Your goal
Say how many lines in the entries hold the string "computer", giving the number by itself.

Data records:
_ _ _ _ _ _ _
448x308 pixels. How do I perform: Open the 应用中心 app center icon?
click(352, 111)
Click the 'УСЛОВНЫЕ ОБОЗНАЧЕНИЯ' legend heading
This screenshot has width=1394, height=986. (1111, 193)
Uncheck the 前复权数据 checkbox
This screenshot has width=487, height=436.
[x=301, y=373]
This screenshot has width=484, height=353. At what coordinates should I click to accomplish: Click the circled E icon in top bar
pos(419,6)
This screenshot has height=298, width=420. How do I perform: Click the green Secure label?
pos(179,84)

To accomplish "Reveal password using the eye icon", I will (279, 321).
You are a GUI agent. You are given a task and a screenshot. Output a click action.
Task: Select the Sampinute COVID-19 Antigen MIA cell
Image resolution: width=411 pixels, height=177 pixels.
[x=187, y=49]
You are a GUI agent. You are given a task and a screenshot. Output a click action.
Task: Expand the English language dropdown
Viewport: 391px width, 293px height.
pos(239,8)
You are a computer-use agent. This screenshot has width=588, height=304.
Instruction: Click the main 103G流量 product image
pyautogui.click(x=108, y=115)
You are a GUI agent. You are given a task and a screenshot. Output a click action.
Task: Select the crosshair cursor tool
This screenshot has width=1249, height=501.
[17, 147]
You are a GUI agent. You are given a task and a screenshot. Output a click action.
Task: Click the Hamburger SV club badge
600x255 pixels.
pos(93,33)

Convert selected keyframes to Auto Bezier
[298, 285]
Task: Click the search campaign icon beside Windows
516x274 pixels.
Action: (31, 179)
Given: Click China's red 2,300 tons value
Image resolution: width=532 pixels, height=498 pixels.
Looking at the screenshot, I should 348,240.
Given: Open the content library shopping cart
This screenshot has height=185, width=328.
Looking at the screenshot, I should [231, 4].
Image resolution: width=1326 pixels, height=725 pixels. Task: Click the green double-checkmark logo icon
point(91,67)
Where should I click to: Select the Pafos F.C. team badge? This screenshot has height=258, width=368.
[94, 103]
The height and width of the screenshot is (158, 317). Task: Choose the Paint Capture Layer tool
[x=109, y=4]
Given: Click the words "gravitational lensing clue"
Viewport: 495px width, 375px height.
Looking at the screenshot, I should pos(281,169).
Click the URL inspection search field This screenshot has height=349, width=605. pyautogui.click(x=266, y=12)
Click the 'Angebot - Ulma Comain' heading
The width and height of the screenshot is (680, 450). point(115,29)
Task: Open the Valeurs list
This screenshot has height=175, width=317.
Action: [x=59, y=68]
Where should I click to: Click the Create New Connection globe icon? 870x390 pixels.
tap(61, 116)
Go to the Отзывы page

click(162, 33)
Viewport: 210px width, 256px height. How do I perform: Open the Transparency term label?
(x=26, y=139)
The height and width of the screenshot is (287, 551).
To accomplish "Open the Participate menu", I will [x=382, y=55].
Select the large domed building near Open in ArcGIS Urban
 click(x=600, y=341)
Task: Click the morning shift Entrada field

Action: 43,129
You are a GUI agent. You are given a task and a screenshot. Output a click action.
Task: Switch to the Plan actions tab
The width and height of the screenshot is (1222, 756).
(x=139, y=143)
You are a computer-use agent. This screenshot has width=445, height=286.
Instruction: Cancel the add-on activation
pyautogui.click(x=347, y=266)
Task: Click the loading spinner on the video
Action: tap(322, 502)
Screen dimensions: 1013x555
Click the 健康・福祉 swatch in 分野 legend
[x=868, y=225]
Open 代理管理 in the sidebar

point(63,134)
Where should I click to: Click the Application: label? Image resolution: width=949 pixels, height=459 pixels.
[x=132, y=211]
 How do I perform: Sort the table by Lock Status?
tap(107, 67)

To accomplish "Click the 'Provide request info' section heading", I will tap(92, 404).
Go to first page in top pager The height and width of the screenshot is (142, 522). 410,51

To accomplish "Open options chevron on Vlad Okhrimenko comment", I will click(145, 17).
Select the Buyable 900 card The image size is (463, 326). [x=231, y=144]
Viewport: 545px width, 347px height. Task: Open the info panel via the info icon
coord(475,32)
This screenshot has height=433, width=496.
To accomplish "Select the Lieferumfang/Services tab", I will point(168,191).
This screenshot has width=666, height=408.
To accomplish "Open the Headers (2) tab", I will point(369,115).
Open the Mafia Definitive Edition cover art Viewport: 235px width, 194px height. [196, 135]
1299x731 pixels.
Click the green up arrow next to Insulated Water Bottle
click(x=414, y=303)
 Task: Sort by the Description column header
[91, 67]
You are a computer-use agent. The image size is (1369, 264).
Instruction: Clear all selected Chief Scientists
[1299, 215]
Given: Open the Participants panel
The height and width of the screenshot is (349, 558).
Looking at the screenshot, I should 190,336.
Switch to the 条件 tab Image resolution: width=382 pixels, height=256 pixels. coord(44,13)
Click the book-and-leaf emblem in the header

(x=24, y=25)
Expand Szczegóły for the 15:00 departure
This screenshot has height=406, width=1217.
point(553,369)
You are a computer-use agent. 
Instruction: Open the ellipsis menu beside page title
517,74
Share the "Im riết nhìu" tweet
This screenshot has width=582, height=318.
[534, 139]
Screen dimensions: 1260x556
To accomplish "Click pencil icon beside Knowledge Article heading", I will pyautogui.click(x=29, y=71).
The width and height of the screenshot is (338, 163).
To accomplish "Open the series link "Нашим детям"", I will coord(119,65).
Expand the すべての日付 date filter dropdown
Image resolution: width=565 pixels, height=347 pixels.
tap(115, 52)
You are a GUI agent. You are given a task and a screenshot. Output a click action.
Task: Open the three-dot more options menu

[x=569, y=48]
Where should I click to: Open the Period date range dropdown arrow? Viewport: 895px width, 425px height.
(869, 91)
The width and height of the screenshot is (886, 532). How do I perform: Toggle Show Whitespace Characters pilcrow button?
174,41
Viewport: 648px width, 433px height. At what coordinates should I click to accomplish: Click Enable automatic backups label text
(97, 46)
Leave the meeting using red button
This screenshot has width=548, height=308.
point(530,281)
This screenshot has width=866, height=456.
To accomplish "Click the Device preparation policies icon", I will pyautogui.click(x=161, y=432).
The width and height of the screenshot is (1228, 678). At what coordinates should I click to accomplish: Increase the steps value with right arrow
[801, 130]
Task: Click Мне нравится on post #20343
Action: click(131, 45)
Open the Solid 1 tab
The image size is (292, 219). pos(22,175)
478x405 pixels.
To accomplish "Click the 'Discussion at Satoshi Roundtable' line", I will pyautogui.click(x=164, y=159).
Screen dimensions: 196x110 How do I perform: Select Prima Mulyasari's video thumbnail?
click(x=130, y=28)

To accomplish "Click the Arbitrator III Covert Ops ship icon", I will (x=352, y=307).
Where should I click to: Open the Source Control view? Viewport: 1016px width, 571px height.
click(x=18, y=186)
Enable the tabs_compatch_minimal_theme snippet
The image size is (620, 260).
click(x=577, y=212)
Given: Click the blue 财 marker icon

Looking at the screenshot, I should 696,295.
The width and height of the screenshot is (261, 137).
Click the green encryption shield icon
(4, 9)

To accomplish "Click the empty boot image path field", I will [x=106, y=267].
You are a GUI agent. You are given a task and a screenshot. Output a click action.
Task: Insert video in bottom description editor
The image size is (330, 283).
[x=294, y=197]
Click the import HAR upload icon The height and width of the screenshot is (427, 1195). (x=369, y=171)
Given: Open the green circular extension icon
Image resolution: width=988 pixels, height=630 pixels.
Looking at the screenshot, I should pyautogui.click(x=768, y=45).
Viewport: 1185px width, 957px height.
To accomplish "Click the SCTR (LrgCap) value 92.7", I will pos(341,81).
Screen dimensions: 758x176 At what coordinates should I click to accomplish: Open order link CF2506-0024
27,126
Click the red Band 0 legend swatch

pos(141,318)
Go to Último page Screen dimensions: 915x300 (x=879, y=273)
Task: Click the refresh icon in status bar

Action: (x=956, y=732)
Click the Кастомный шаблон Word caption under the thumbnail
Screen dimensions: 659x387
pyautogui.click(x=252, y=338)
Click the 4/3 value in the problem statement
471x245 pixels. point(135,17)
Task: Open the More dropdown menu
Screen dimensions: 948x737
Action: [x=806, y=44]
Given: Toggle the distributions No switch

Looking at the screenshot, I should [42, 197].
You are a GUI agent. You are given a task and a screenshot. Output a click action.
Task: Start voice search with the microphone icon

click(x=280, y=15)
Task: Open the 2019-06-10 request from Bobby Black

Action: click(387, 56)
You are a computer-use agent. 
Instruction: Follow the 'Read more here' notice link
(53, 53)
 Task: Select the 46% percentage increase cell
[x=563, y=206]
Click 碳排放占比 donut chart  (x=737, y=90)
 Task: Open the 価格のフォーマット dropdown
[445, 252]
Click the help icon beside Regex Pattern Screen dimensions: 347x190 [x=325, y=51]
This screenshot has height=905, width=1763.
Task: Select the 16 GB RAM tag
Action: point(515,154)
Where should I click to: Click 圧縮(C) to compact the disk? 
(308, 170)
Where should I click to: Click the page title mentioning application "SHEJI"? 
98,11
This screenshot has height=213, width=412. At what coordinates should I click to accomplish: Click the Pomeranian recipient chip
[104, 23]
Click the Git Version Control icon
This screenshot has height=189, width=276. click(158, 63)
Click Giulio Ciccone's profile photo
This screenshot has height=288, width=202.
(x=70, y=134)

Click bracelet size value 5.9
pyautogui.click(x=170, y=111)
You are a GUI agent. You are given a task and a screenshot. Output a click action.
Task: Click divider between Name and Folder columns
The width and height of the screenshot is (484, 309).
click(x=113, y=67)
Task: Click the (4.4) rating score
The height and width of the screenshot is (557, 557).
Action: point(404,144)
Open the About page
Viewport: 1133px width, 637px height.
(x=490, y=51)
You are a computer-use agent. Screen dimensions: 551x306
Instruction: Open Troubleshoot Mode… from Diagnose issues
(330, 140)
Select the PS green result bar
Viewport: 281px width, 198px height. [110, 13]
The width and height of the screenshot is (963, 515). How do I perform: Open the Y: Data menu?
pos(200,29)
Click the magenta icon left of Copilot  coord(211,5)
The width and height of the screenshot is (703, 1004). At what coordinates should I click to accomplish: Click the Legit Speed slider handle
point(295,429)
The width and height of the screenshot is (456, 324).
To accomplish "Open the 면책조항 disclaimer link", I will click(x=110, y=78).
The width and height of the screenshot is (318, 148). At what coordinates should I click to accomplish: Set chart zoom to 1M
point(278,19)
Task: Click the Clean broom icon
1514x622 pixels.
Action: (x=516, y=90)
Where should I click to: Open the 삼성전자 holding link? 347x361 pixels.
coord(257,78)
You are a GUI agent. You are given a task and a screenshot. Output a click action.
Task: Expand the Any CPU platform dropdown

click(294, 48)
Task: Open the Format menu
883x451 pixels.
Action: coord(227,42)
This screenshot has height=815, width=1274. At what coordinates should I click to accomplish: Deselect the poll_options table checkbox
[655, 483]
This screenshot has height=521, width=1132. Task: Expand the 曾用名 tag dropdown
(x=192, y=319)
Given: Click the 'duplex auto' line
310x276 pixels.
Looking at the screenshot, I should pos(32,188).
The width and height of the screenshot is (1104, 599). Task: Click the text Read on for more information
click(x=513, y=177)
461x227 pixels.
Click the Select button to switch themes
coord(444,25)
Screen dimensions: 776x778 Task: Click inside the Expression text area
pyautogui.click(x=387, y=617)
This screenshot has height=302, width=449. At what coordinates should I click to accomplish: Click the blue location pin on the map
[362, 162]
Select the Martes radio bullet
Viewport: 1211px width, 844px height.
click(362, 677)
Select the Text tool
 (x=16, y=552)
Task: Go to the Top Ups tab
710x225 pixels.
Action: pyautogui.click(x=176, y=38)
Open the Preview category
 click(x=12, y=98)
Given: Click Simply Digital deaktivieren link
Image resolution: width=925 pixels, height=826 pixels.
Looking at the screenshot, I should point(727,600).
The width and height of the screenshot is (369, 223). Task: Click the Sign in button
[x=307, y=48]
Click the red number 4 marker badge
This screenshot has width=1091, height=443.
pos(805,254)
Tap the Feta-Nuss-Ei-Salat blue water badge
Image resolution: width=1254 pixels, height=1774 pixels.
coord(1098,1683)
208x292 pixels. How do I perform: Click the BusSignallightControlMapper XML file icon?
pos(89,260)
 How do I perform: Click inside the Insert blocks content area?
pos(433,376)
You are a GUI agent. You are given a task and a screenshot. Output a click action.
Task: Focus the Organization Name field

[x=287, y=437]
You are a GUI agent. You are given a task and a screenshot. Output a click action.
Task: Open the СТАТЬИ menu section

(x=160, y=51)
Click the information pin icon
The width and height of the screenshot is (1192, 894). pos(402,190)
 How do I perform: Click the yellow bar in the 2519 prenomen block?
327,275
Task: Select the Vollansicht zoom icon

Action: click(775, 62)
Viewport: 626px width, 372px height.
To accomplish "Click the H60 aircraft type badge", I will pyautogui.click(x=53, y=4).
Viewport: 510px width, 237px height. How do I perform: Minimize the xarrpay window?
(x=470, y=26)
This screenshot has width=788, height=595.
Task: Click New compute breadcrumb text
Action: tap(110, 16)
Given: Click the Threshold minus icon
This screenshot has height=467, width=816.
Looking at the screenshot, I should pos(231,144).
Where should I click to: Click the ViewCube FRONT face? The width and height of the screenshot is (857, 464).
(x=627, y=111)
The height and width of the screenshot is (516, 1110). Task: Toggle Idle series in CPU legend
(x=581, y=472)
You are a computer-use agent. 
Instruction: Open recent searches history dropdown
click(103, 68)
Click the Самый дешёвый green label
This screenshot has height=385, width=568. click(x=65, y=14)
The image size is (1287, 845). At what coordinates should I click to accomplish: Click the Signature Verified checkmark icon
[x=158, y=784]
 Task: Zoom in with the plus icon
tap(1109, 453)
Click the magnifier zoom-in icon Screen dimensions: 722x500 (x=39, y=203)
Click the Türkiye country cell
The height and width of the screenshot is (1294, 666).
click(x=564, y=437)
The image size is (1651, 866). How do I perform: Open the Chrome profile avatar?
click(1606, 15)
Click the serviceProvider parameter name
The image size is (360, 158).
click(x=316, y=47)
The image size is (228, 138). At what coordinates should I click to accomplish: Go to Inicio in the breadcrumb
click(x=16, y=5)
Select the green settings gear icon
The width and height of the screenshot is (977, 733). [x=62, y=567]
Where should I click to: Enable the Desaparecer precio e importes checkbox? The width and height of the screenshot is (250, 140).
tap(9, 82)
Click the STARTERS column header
_ _ _ _ _ _ _
Response to the exercise
7